Ryan Tyrrell
- Date of birth: 9 November 1983 (age 41)
- Place of birth: Kelmscott, WA, Australia
- Height: 183 cm (6 ft 0 in)
- Weight: 114 kg (251 lb)

Rugby union career
- Position(s): Hooker

Senior career
- Years: Team / Apps / (Points)
- 2011–12: Cardiff Blues / 15 / (0)

Super Rugby
- Years: Team / Apps / (Points)
- 2010: Force / 3 / (0)

= Ryan Tyrrell =

Ryan Tyrrell (born 9 November 1983) is an Australian former professional rugby union player.

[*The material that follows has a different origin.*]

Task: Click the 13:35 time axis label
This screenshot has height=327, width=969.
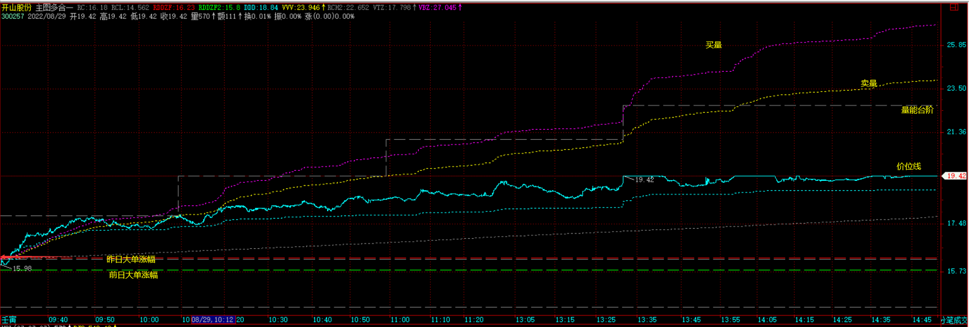Action: 647,320
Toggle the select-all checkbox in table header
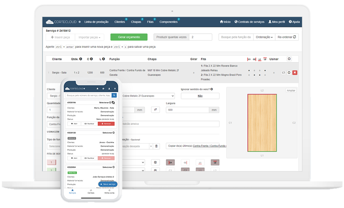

A front-rower from Perth, Tyrrell became the first home-grown product to make the Western Force run-on side in the 2010 Super 14 season, having been developed by the Rockingham club. He made three Super 14 appearances that season before succumbing to a neck injury. After undergoing surgery, Tyrrell attempted a return in the 2011 pre-season but continued to have issues with his neck and announced his retirement.

Tyrrell made a comeback to professional rugby in 2011, signed by the Cardiff Blues as injury cover, with hookers Gareth Williams and T. Rhys Thomas not available. He was due to return to Super Rugby in 2013 after joining the Melbourne Rebels, but had to go back home to Perth for personal reasons.